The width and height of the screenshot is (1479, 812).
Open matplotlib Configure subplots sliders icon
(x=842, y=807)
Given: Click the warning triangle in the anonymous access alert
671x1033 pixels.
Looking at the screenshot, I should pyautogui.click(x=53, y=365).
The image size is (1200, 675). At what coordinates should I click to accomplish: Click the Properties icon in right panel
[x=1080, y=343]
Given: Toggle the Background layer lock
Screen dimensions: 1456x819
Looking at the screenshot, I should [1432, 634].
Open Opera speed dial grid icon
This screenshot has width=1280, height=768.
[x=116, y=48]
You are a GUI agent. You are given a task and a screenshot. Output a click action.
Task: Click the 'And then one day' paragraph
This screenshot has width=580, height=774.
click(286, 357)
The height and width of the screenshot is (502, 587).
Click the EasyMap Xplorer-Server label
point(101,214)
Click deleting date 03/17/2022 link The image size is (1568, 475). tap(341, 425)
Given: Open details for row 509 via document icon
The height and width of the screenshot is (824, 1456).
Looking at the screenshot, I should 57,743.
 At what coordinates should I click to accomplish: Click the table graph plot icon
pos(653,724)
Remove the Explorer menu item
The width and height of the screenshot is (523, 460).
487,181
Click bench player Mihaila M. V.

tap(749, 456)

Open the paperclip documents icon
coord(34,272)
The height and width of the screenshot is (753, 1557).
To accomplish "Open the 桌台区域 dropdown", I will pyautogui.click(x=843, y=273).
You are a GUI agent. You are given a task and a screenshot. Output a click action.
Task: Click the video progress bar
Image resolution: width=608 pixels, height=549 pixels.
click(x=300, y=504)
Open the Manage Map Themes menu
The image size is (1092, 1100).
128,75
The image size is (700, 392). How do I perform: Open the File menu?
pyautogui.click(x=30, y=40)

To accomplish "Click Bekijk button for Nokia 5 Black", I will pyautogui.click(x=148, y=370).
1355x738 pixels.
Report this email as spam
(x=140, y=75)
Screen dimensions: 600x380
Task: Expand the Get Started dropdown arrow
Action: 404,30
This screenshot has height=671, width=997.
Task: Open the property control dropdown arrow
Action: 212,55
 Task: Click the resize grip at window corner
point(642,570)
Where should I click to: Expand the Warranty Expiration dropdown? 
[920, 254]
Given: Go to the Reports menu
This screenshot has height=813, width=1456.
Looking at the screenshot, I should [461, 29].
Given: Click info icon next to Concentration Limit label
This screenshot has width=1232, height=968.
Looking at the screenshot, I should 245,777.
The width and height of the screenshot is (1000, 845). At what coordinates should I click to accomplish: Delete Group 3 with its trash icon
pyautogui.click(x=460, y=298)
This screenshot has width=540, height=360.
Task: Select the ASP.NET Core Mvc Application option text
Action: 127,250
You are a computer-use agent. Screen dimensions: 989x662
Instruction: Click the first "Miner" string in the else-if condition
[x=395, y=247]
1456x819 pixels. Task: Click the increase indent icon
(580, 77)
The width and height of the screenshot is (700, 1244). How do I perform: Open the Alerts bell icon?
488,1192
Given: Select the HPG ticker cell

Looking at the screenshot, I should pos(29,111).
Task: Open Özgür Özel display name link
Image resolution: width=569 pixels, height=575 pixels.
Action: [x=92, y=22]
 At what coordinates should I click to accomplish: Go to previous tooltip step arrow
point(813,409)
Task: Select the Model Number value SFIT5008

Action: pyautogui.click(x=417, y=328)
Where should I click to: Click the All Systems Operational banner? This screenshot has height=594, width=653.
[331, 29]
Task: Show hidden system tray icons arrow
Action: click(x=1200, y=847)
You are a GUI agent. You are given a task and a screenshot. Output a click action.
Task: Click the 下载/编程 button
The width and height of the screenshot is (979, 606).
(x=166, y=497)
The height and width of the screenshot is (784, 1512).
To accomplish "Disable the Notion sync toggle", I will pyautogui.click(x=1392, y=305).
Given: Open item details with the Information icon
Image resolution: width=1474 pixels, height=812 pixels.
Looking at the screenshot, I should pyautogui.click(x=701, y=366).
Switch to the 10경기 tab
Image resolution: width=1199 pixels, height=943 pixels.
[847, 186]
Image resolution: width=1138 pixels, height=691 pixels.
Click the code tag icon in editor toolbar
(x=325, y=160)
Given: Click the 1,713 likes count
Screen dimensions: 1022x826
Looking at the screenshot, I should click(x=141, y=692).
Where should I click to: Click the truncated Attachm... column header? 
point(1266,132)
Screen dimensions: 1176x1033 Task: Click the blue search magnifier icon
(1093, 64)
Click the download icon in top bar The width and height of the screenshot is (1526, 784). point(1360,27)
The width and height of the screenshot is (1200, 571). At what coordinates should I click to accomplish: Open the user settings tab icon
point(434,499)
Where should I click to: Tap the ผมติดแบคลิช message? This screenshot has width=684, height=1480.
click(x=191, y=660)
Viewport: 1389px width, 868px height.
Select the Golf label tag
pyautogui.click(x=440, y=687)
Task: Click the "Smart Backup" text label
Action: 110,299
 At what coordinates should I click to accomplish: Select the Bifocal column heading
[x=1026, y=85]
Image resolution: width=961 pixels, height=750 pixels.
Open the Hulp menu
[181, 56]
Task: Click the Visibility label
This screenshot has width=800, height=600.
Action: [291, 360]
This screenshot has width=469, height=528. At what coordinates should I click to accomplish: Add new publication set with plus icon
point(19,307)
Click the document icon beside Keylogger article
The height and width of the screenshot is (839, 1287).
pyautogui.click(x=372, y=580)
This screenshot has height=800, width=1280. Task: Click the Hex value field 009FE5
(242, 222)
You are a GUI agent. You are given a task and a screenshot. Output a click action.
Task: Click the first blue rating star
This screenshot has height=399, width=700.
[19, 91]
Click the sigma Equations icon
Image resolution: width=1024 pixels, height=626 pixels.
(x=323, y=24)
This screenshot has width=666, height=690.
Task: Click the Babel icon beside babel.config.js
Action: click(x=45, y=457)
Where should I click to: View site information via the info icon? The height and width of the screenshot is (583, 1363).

__________

Written request
List every line above that contains the word "Select", copying each one in full.

Correct answer
Task: Select the ASP.NET Core Mvc Application option text
Given: Select the HPG ticker cell
Task: Select the Model Number value SFIT5008
Select the Golf label tag
 At what coordinates should I click to accomplish: Select the Bifocal column heading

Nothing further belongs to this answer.